Submitted via IRC for SoyCow1984

A crypto-currency collector who was locked out of his $1m Ethereum multi-signature wallet this week by a catastrophic bug in Parity's software has claimed the blunder was not an accident – it was "deliberate and fraudulent."

On Tuesday, Parity confessed all of its multi-signature Ethereum wallets – which each require multiple people to sign-off transactions – created since July 20 were "accidentally" frozen, quite possibly permanently locking folks out of their cyber-cash collections. The digital money stores contained an estimated $280m of Ethereum; 1 ETH coin is worth about $304 right now. The wallet developer blamed a single user who, apparently, inadvertently triggered a software flaw that brought the shutters down on roughly 70 crypto-purses worldwide.

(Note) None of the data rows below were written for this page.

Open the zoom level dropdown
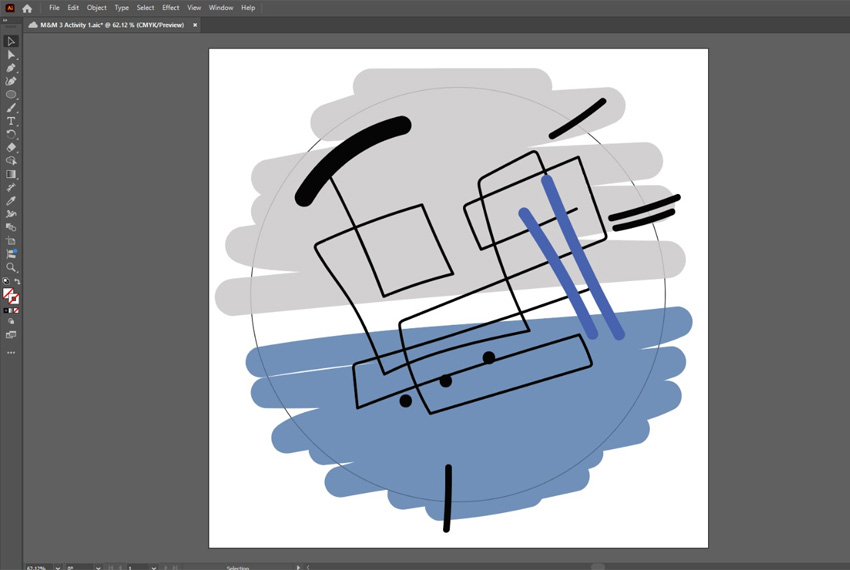The height and width of the screenshot is (570, 850). 56,567
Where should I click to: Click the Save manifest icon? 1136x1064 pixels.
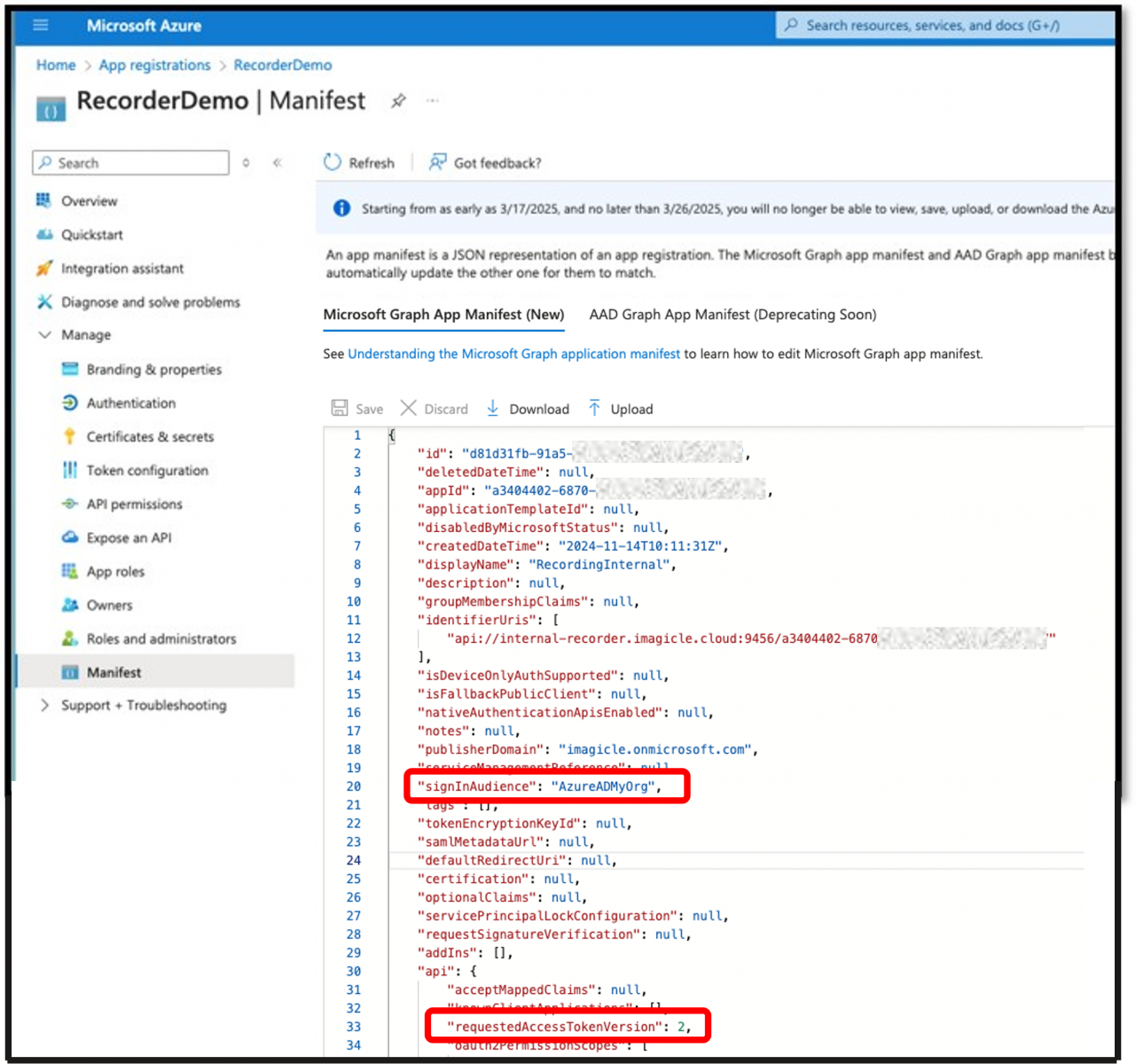340,408

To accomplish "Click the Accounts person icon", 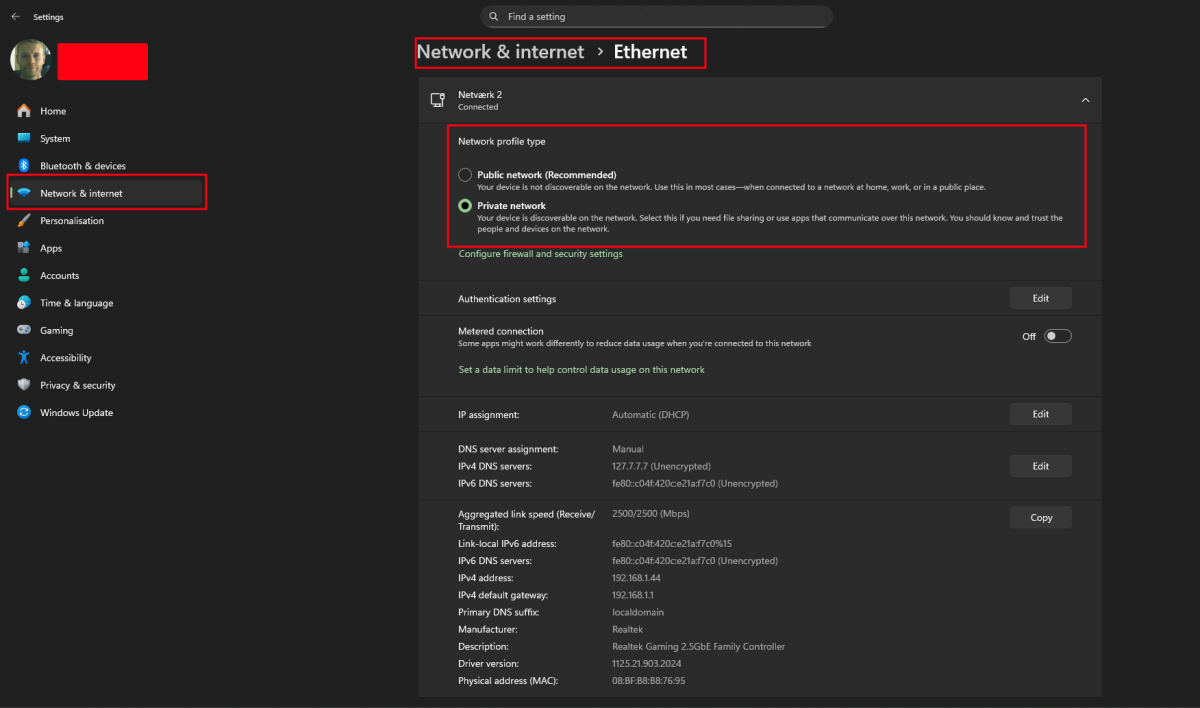I will coord(24,276).
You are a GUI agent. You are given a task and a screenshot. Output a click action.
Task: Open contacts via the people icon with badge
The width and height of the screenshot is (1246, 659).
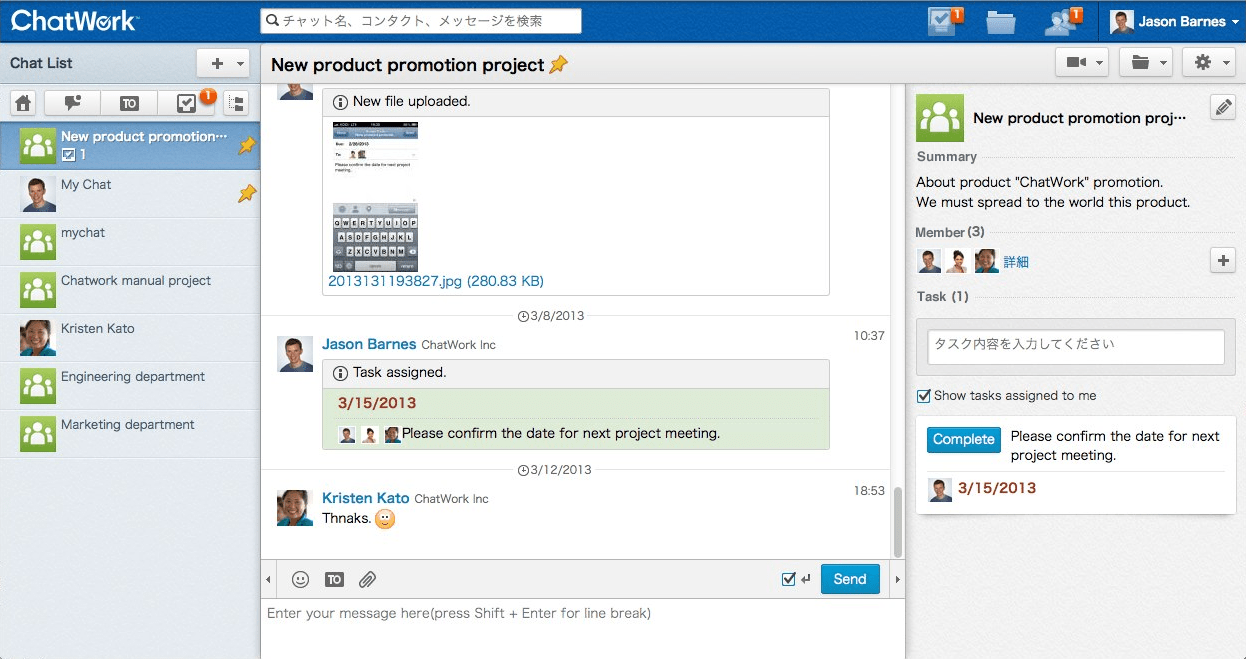click(x=1059, y=20)
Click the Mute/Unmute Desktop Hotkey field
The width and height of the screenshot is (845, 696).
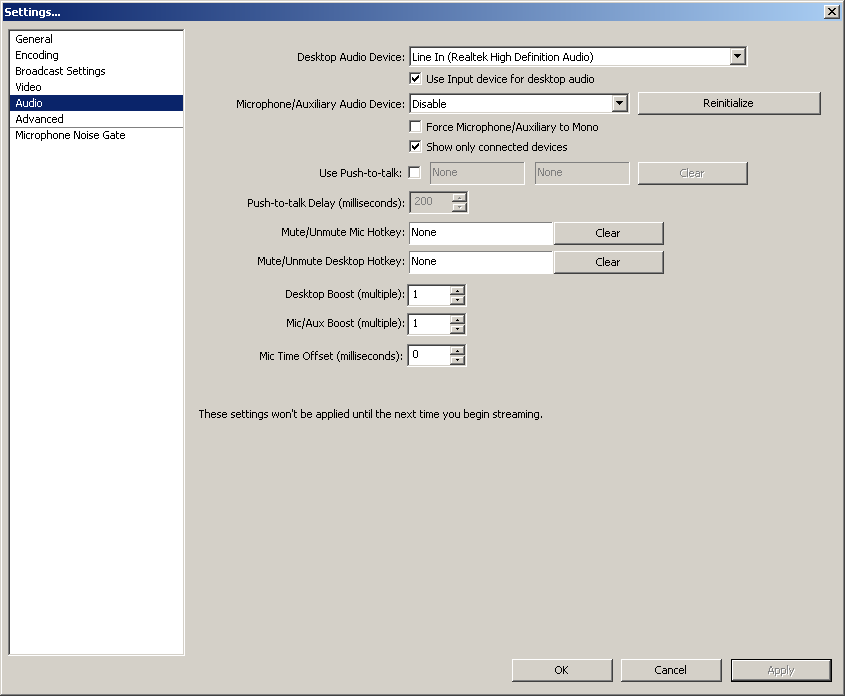[480, 262]
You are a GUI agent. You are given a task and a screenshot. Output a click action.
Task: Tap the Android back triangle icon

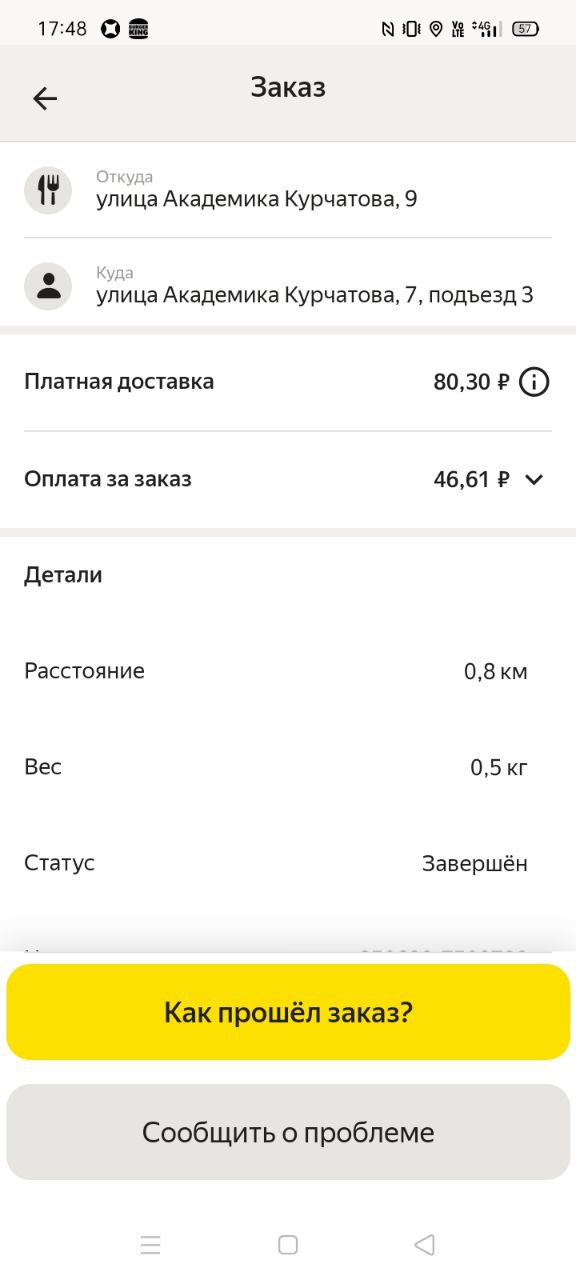coord(424,1245)
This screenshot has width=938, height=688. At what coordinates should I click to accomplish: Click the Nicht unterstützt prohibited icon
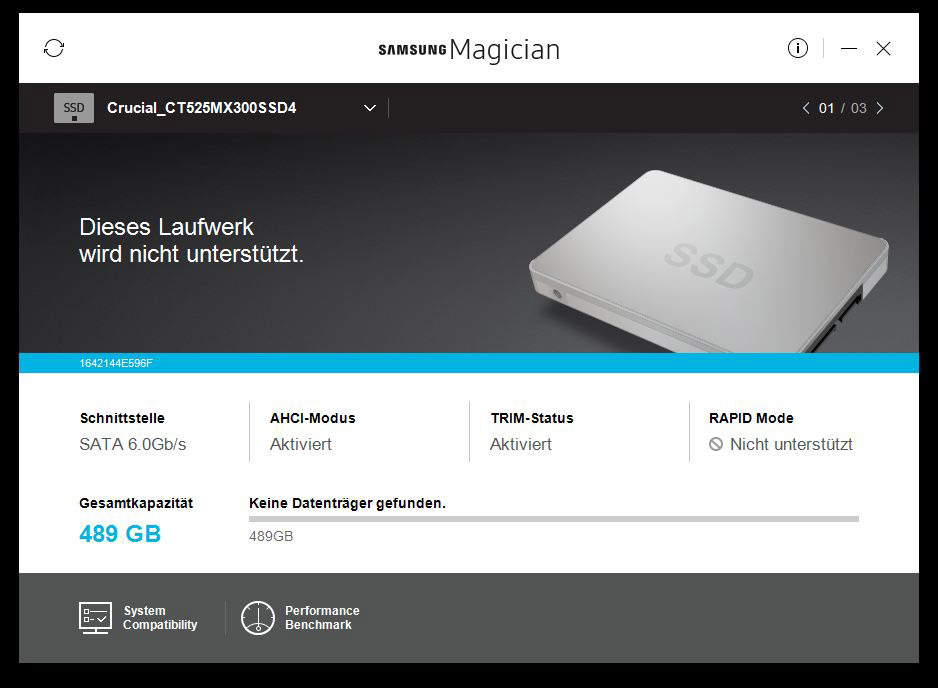click(715, 444)
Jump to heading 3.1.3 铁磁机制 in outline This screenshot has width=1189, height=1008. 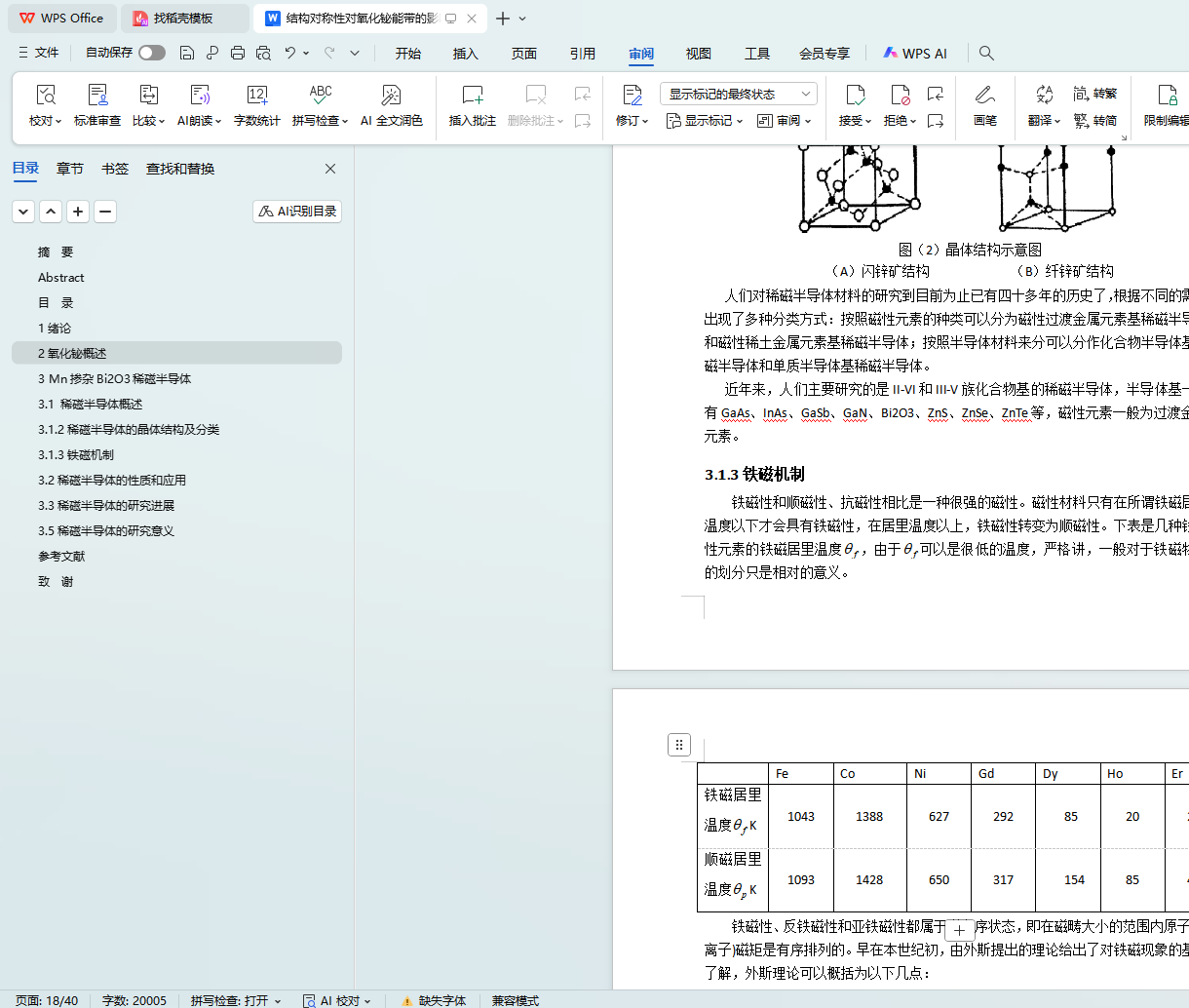[x=76, y=455]
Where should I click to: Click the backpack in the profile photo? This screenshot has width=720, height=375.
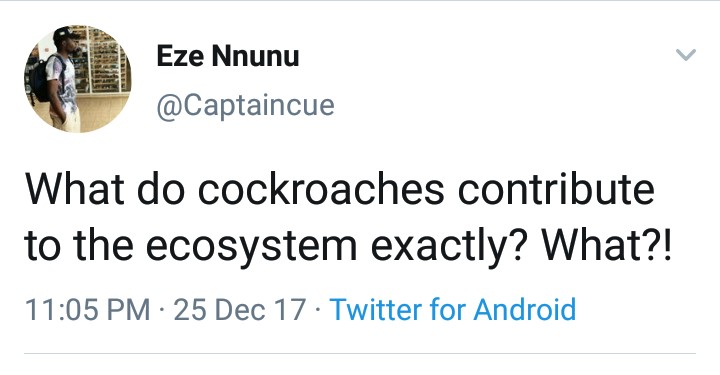coord(40,79)
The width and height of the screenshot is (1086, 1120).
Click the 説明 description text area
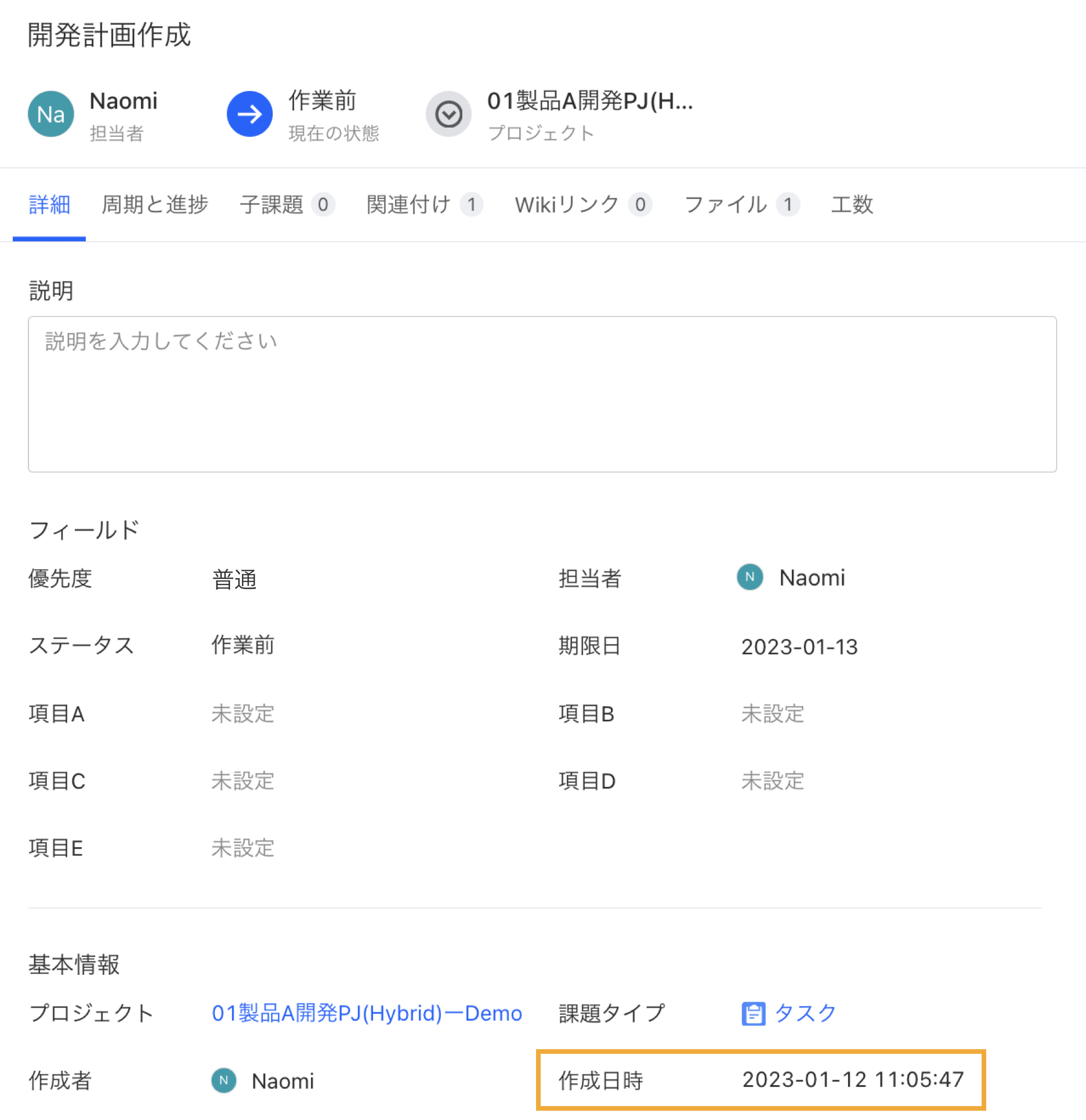tap(542, 393)
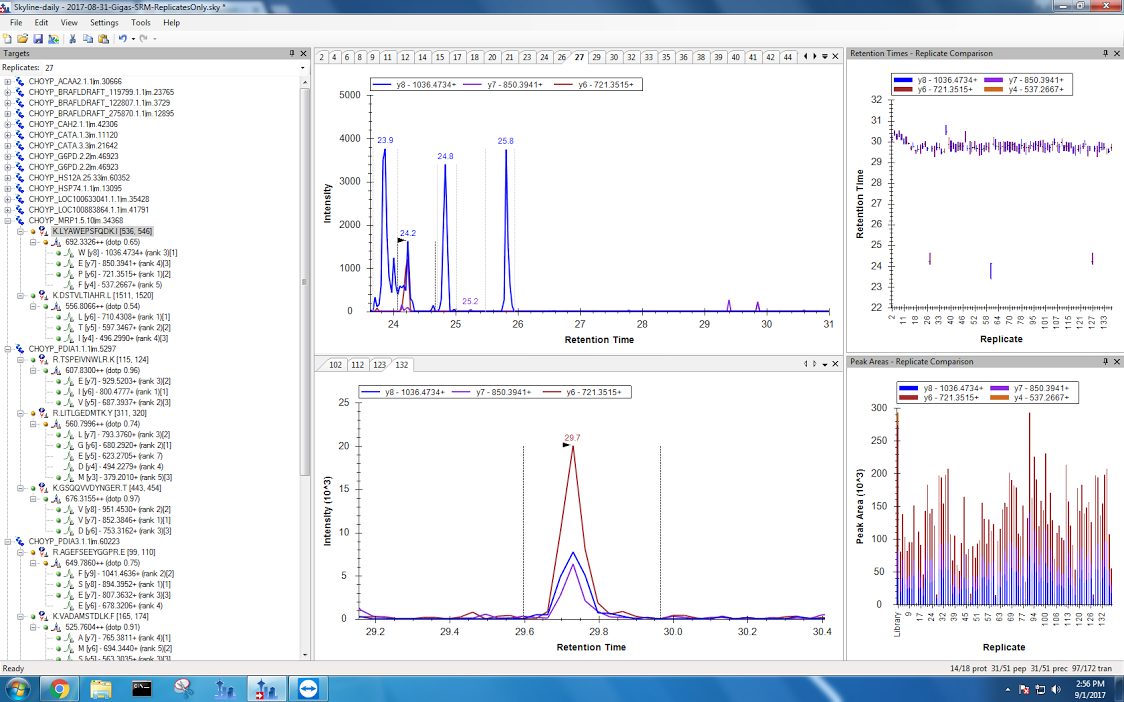Image resolution: width=1124 pixels, height=702 pixels.
Task: Collapse the CHOYP_MRP1.5.10|m.34368 protein node
Action: (x=8, y=220)
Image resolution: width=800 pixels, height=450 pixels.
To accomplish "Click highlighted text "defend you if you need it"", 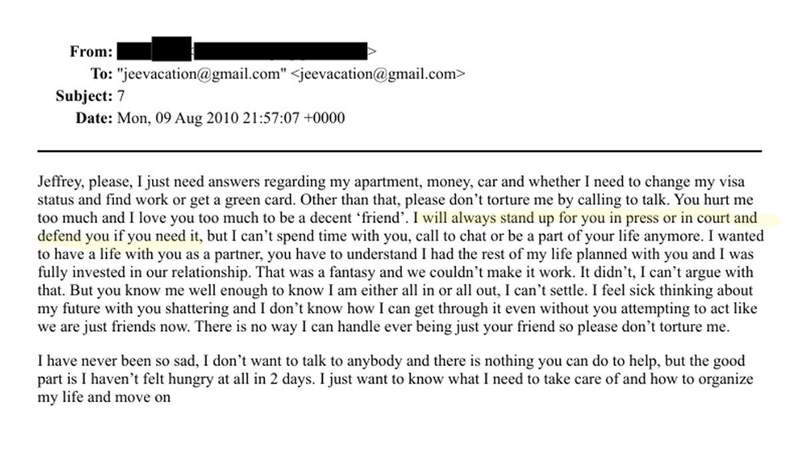I will coord(120,236).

[...] Cappasity has alleged the wallet freeze was no accident: someone deliberately triggered the mass lock down, we're told, and there's evidence to prove it. By studying devops199's attempts to extract and change ownership of ARToken's and Polkadot's smart contracts, it appears the user was maliciously poking around, eventually triggering the catastrophic bug in Parity's software. "Our internal investigation has demonstrated that the actions on the part of devops199 were deliberate," said Cappasity's founder Kosta Popov in a statement this week.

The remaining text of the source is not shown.